Wenn die Passagiere genügend Zeit haben, um sich noch einmal am Check-in anzustellen, können sie ihre Waren noch als reguläres Gepäck aufgeben. Am Münchner Flughafen gibt es zusätzlich die Möglichkeit, zurückgewiesene Waren per Nachname an sich selbst zu schicken - Kostenpunkt 15 Euro.

Der Privatanbieter "Fly without Cry" hat sich darauf spezialisiert. Jeden Tag wird der Service bis zu 130-mal in Anspruch genommen.

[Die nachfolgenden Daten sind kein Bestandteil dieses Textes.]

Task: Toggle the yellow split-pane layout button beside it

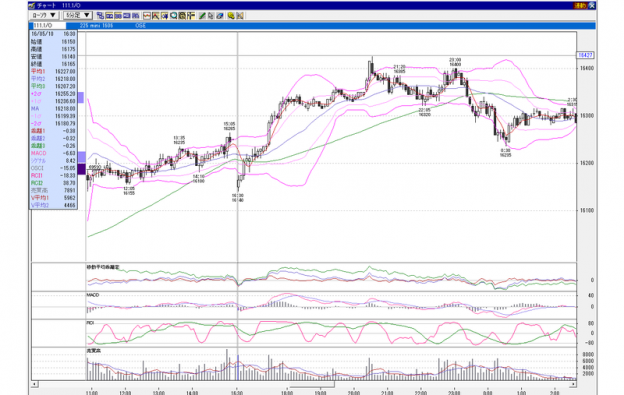Action: pos(118,16)
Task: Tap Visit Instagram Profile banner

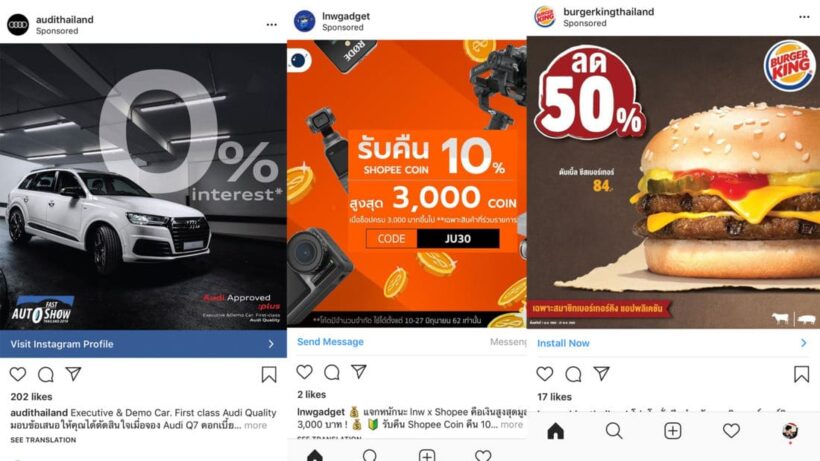Action: point(143,344)
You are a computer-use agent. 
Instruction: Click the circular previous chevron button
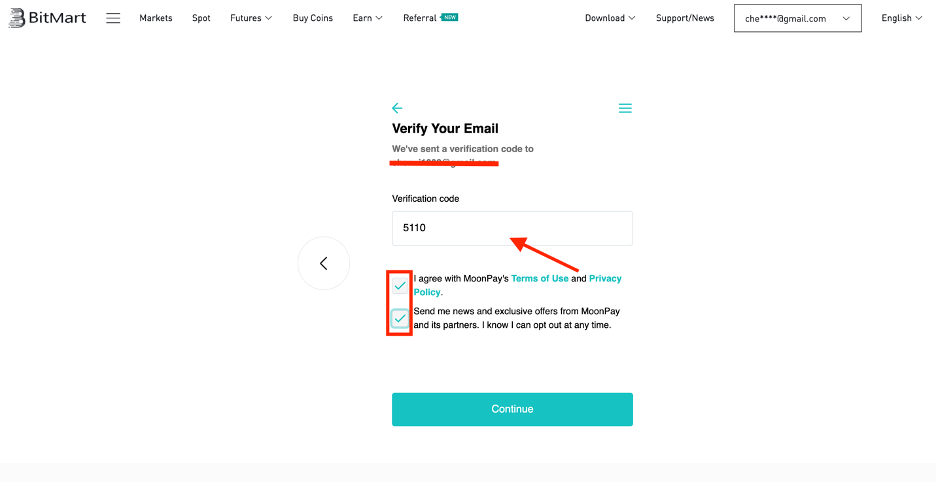324,263
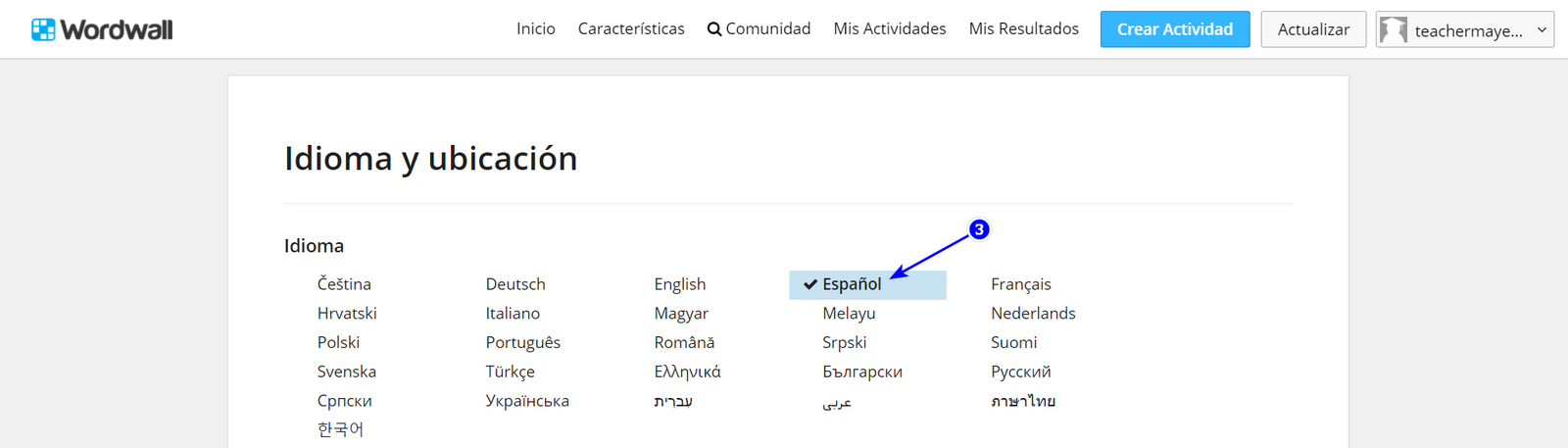Click the Comunidad search magnifier icon
1568x448 pixels.
[714, 29]
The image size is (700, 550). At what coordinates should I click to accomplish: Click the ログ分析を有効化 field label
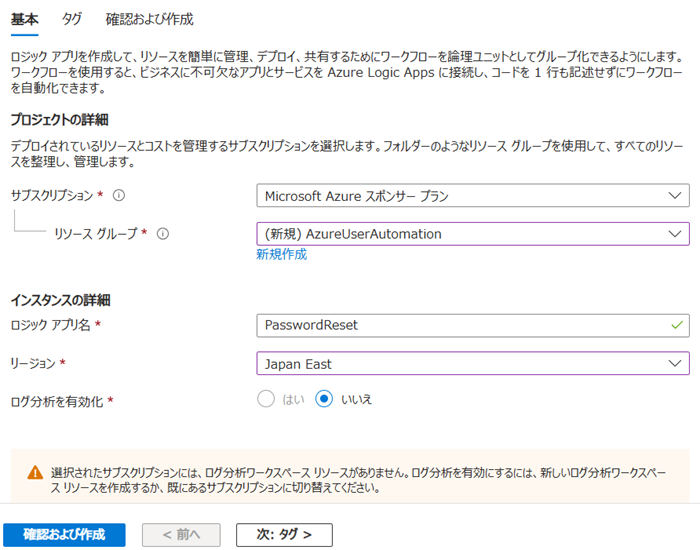tap(58, 400)
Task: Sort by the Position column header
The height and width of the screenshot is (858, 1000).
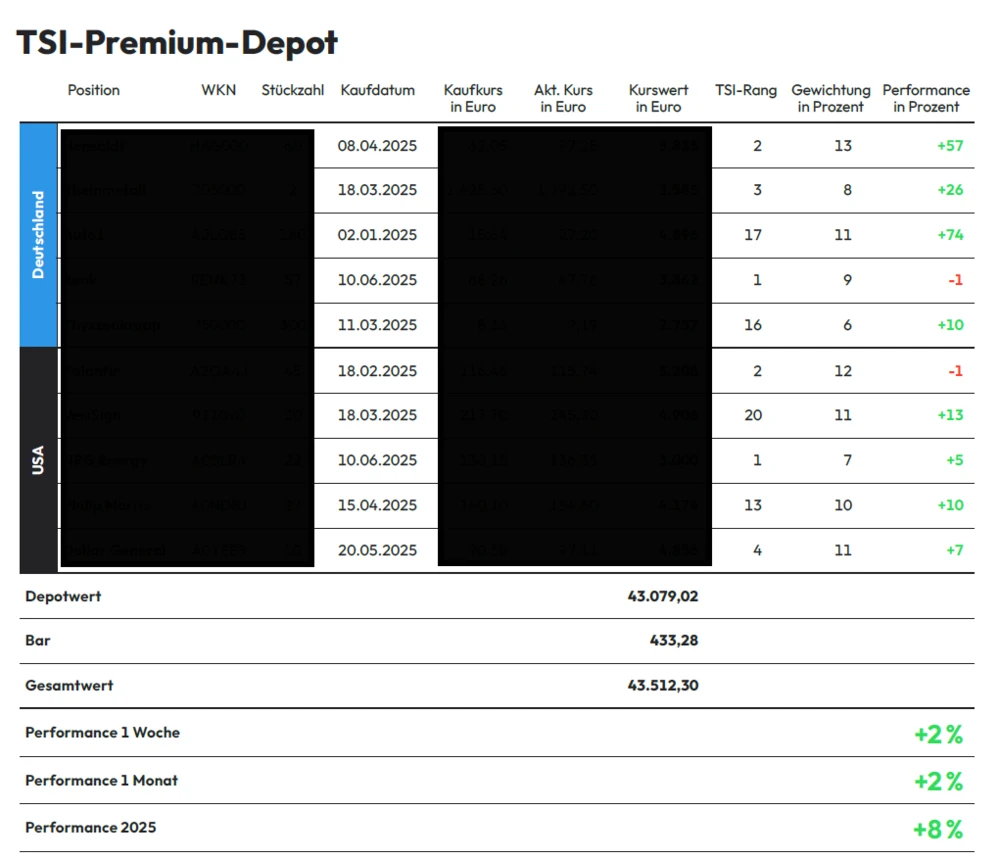Action: pyautogui.click(x=93, y=90)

Irgendjemand profitiert immer von neuen Regeln. Und eigentlich, so meint man, müsste der Umsatz der Duty-free-Shops innerhalb des Sicherheitsbereiches in die Höhe schnellen, wenn die Passagiere alle Waren an der Schleuse abgeben müssen. Hellmut Gebhardt, Geschäftsführer der "Eurotrade Flughafen München Handelsgesellschaft", die mehrere Duty-free-Läden betreibt, widerspricht: "Wir sind überhaupt nicht glücklich über die Geschichte!"

Denn die Gepäckverordnung ist eine rein EU-interne Regel. Die USA vor allem erkennen sie nicht an. Ein Beispiel: Kauft man in München Duty-free ein und fliegt direkt in die Staaten, funktioniert alles reibungslos. Muss man allerdings umsteigen, so wird die Ware, die man innerhalb des Münchner Sicherheitsbereiches erworben hat, beim Umsteigen in Zürich am Sicherheitscheck in den Müll wandern.

Im Gegenzug erkennt die EU aber auch keine Duty-free-Ware aus den USA und anderen Nicht-EU-Staaten an. Muss ein Passagier also auf seiner Reise von Atlanta nach Katar in Frankfurt umsteigen, landet sein zollfreier Schnaps dort frühzeitig im Müll. Eine Konsequenz daraus, so befürchtet Gebhardt, könnte sein, dass die Leute in Zukunft schlicht keine Duty-free-Waren mehr einkaufen.

Michael hat am Münchner Flughafen allerdings Verständnis für das Problem. Er ist strenge Sicherheitsvorkehrungen aus den USA gewohnt. Er wird sich seine Weinflasche für 15 Euro nachschicken lassen. Allerdings nach Heidelberg, wo er einen Zwischenstopp einlegen will.